4. Wait for a Falco Update (Hopefully!) 🤞

Keep an eye on the Falco project. There's a chance the Falco team might find a way to work around this issue or provide a more elegant solution in a future release. This would be the ideal outcome, as it wouldn't require any changes to your environment.

Pros:

  • No changes needed to your current setup.
  • Maintained by the Falco community.

Cons:

  • Relies on someone else finding a solution.
  • Might take some time.

Environment Details 💻

Here's a quick rundown of the environment where this issue was encountered:

  • Falco Version: 0.42.0 (from Helm chart 7.0.0).
  • System Info: (You can get this using falco --support | jq .system_info)
  • Cloud Provider/Hardware: OpenStack VM.
  • OS: Ubuntu 22.04.5 LTS.
  • Kernel: Linux 5.15.0-160-generic.
  • Installation: Helm chart.

If you're experiencing this issue, please double-check that your environment matches these details. It will help to make sure that the solutions apply to your case.

Additional Context 📚

This problem arises because of a change in Falco's dependencies, which now uses perf_event_open. The default security settings in Ubuntu 22.04 prevent this from working without the correct privileges. This issue is not directly related to Falco itself but rather to the interaction of the security settings of the host OS and the requirements of the updated Falco. The core issue is the conflict between the leastPrivileged setting and the default Ubuntu 22.04 security settings regarding the perf_event_open syscall.
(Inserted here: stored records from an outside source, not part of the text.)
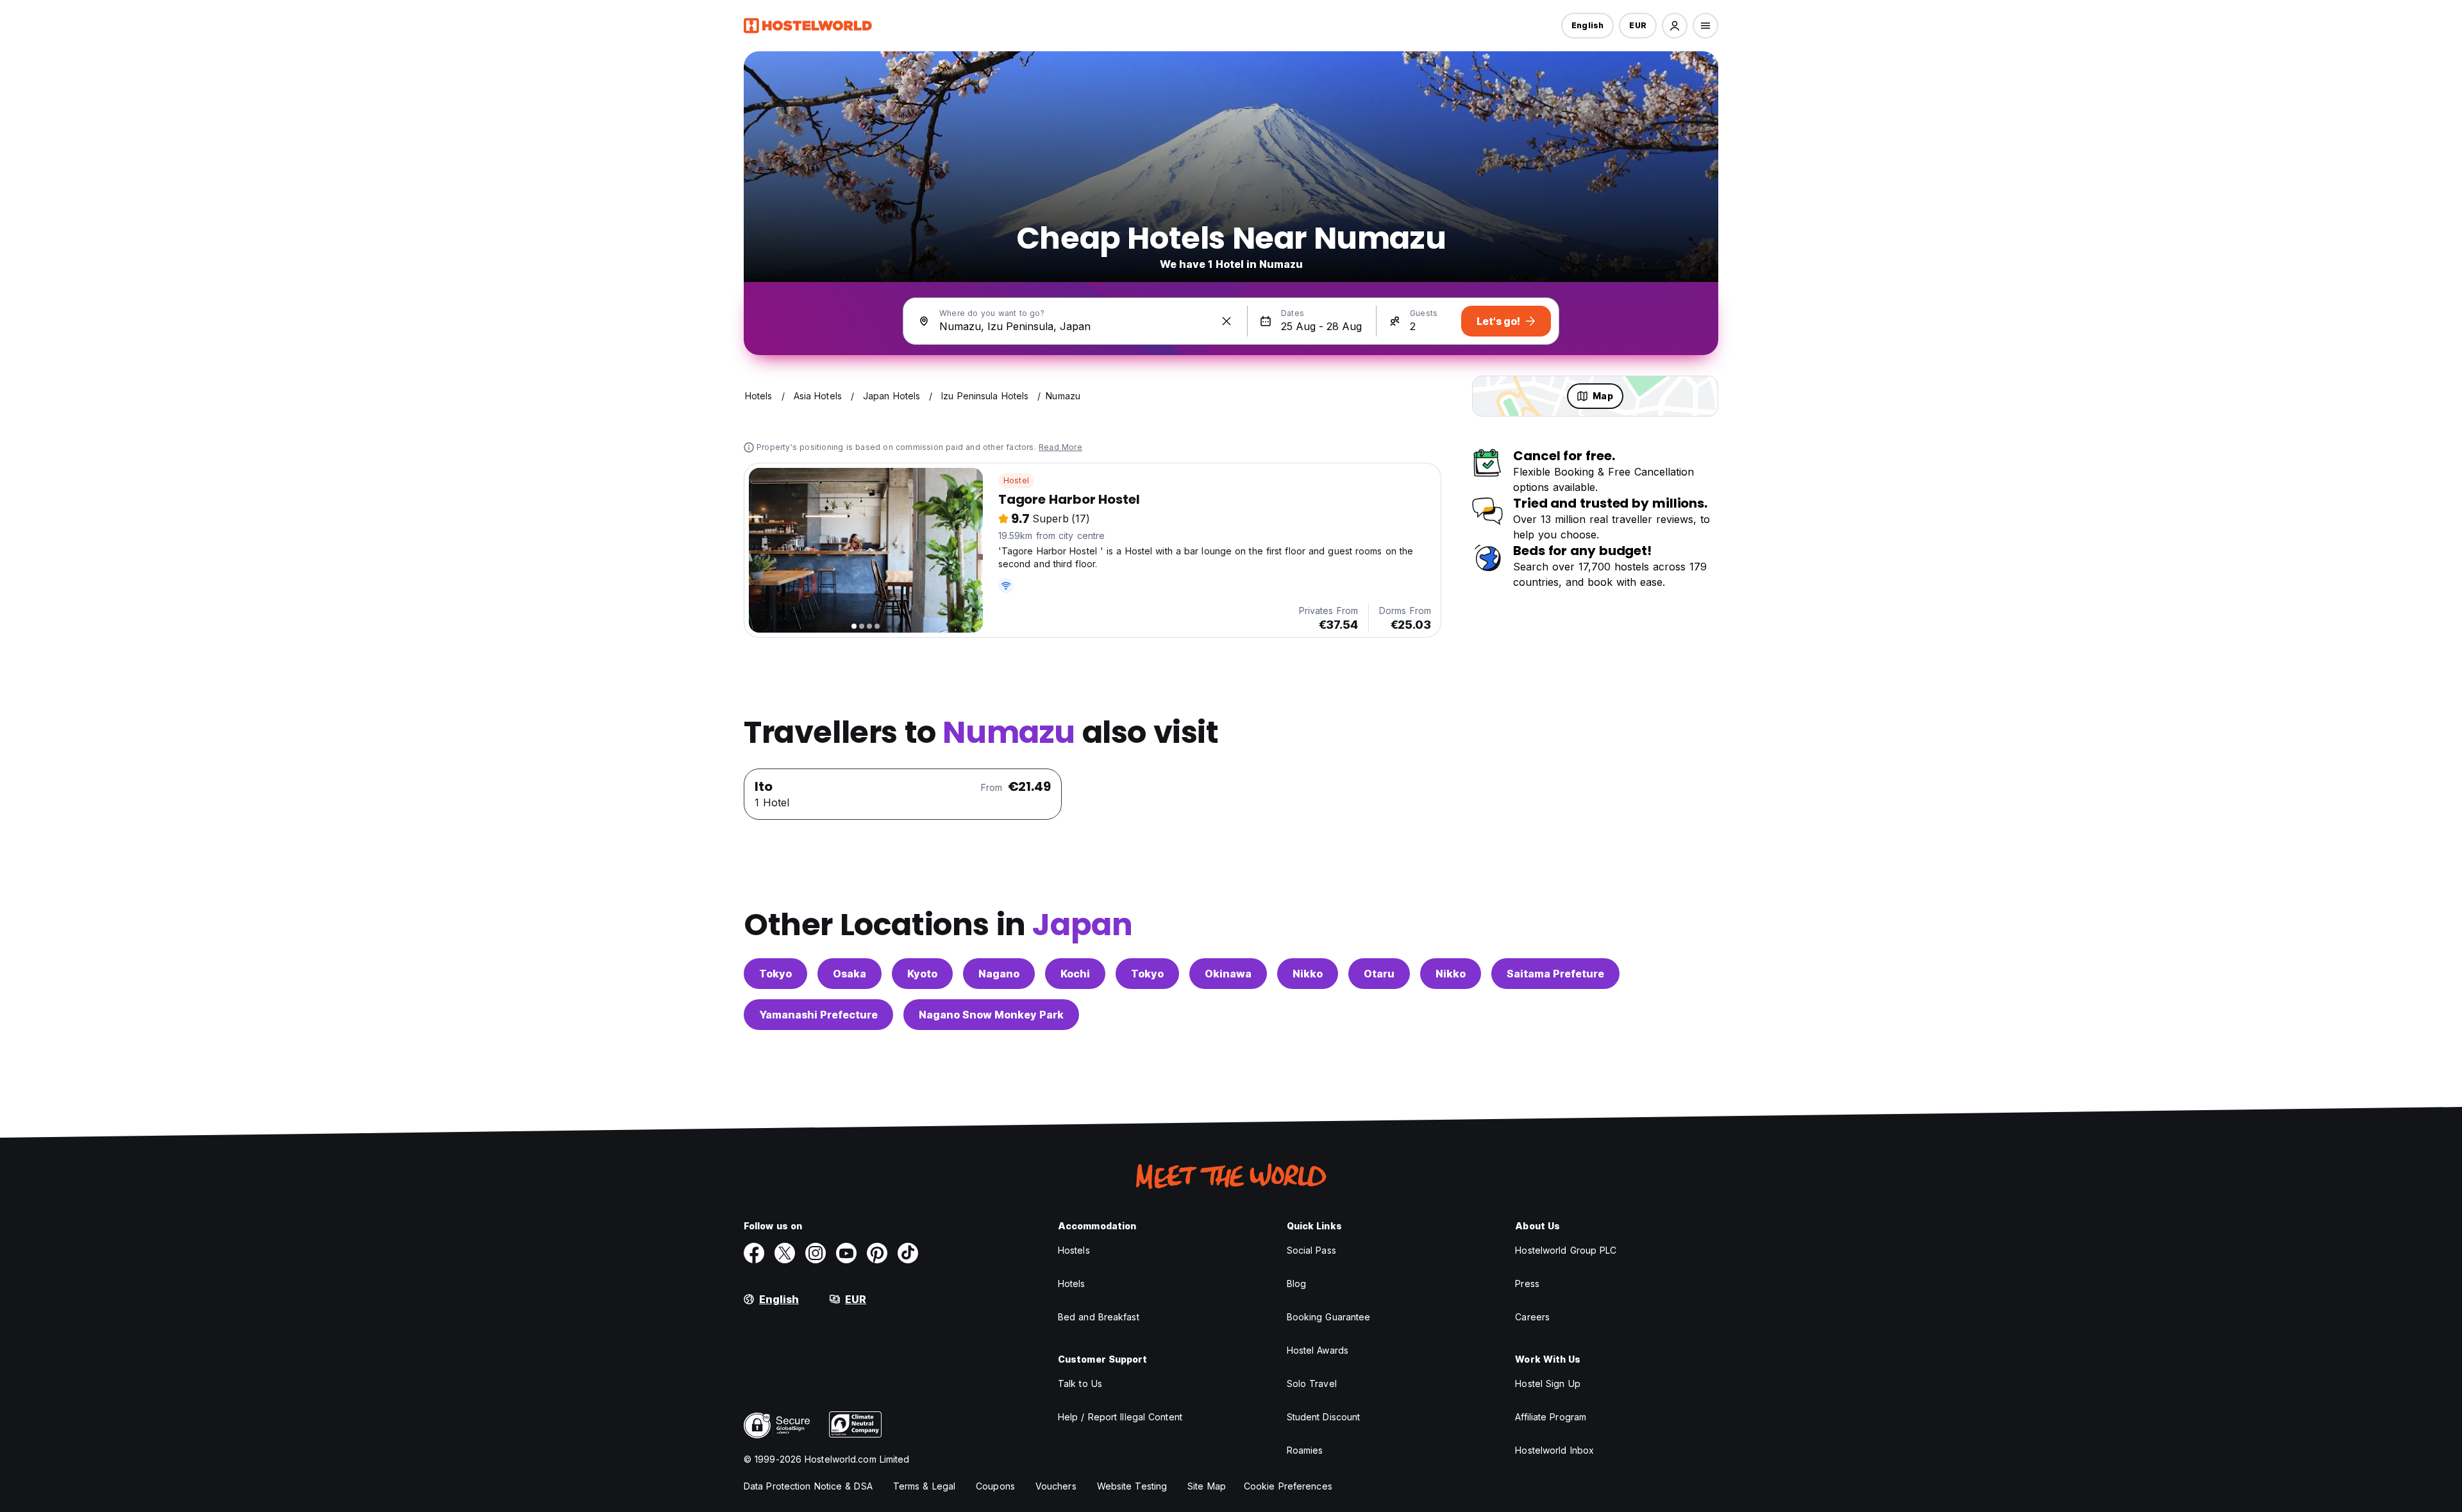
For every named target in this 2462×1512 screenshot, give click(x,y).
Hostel (1016, 480)
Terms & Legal (924, 1486)
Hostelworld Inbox (1554, 1450)
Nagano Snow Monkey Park (991, 1014)
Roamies (1305, 1450)
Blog (1296, 1283)
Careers (1532, 1316)
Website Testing (1132, 1486)
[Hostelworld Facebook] (754, 1253)
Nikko (1308, 973)
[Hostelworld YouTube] (846, 1253)
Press (1527, 1283)
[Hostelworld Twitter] (785, 1253)
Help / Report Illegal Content (1120, 1416)
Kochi (1075, 973)
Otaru (1379, 973)
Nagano (998, 973)
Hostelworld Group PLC (1565, 1250)
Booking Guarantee (1329, 1316)
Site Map (1206, 1486)
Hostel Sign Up (1547, 1383)
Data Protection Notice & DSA (808, 1486)
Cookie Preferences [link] (1288, 1486)
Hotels (1071, 1283)
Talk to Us (1080, 1383)
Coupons (995, 1486)
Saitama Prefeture (1555, 973)
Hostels (1074, 1250)
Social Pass (1311, 1250)
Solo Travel (1312, 1383)
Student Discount (1324, 1416)
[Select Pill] (1674, 25)
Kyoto (922, 973)
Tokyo (775, 973)
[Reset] (1226, 321)
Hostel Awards (1317, 1350)
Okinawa (1228, 973)
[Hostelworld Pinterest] (877, 1253)
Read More (1060, 447)
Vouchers (1055, 1486)
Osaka (849, 973)
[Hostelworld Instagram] (815, 1253)
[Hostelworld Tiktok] (908, 1253)
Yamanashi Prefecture (818, 1014)
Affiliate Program (1550, 1416)
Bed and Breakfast (1098, 1316)
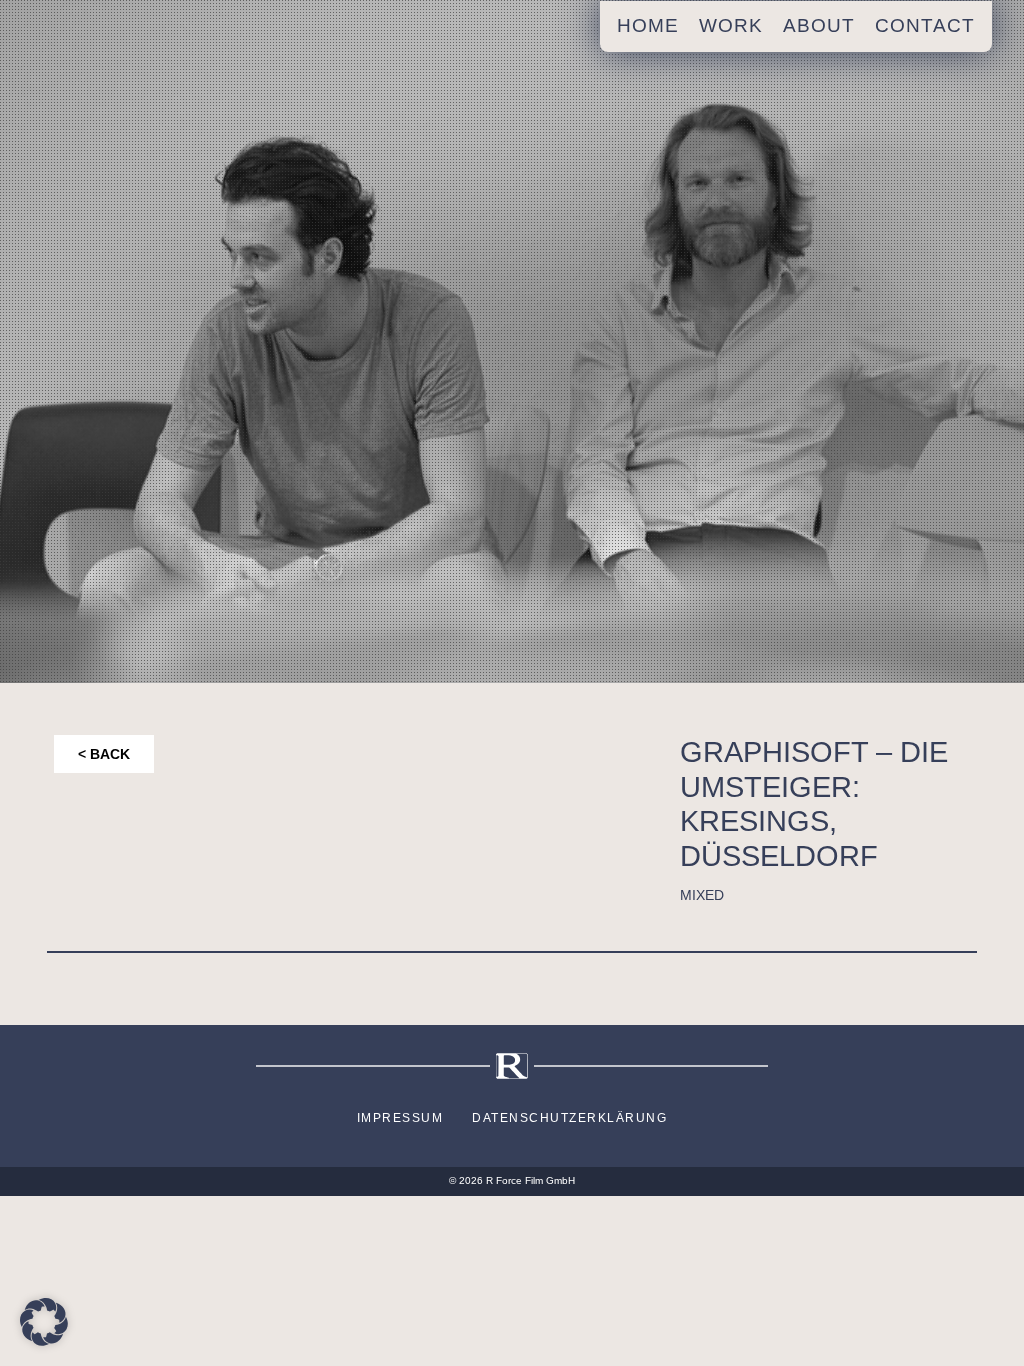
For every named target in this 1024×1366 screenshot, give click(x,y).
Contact (925, 25)
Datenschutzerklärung (569, 1118)
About (819, 25)
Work (731, 25)
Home (648, 25)
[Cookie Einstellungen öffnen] (44, 1320)
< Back (104, 754)
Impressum (400, 1118)
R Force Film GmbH (530, 1180)
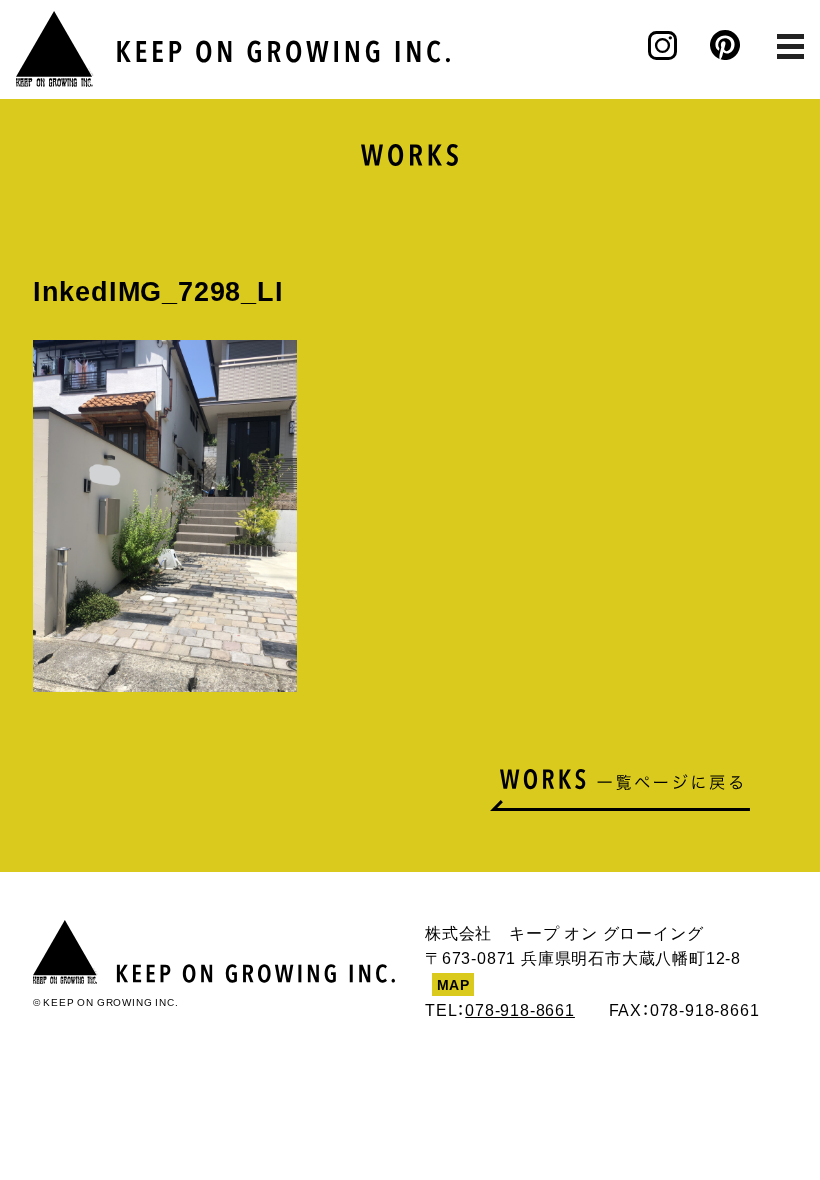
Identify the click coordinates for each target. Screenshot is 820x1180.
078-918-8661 (520, 1009)
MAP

Conclusion: Navigating the eBPF and Ubuntu 22.04 Maze 🧭

So there you have it, folks! It's a known issue that we have to work through. This is an interesting situation that highlights the trade-offs between security, functionality, and the evolving nature of software. Until there's a more permanent fix, you'll need to choose one of the workarounds. Remember to carefully evaluate the risks and benefits of each approach. Stay tuned for updates from the Falco team, and let's hope for a more seamless experience in the future!

If you have any other insights, or if you've found another solution, definitely share them! Let's help each other out!